Article:
-*-*-
Supported Disciplines: Electrical Equipment, Mechanical Equipment, Bulk Electrical, Instrumentation, Piping, Civil, Concrete, Structural, Architectural


Async Import System (NEW)

Why Async Import?

Problem: Large Excel files (500+ rows) can take 30+ seconds to import, causing: - HTTP timeout errors (browser/server) - Unresponsive UI (no progress feedback) - Failed imports that can't be retried

Solution: Background processing with task tracking: - ✅ API returns immediately (< 1 second) - ✅ Import runs in background - ✅ Real-time progress tracking (percentage + messages) - ✅ No HTTP timeouts - ✅ Retry-safe with idempotency protection - ✅ UI remains responsive

Workflow Diagram

┌─────────────┐
│   Frontend  │
└──────┬──────┘
       │ 1. POST /api/v1/mto/import/async (file, projectId, strategy)
┌──────────────────────────┐
│   FastAPI Router         │
│  ─ Save file to memory   │
│  ─ Create task record    │
│  ─ Queue background job  │
└──────┬───────────────────┘
       │ 2. Returns task ID immediately (< 1 sec)
┌─────────────┐
│   Frontend  │
│  Polling... │
└──────┬──────┘
       │ 3. GET /api/v1/mto/import/status/{taskId}?projectId=... (every 2-3 sec)
┌──────────────────────────┐
│   Background Worker      │
│  ─ Parse Excel sheets    │
│  ─ Validate all data     │
│  ─ Import with strategy  │
│  ─ Update progress       │ ───> Task record in Cosmos DB (Tasks container)
└──────────────────────────┘
       │ 4. Status: pending → running → completed
┌─────────────┐
│   Frontend  │
│  Success!   │
└─────────────┘

Async Import API

POST /api/v1/mto/import/async

Upload Excel/CSV file for async background import.
-*-*-
Supplied material:
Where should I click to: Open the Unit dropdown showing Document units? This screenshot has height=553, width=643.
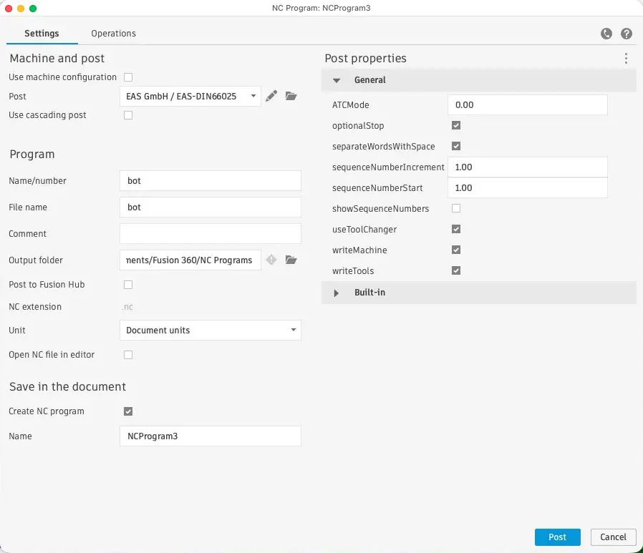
-*-*-
Written task: Reproduce the stretch of the async import documentation from "Workflow Diagram" through "immediately (< 1 sec)". The listing is not needed for any task.

Answer to the task:
Workflow Diagram

┌─────────────┐
│   Frontend  │
└──────┬──────┘
       │ 1. POST /api/v1/mto/import/async (file, projectId, strategy)
┌──────────────────────────┐
│   FastAPI Router         │
│  ─ Save file to memory   │
│  ─ Create task record    │
│  ─ Queue background job  │
└──────┬───────────────────┘
       │ 2. Returns task ID immediately (< 1 sec)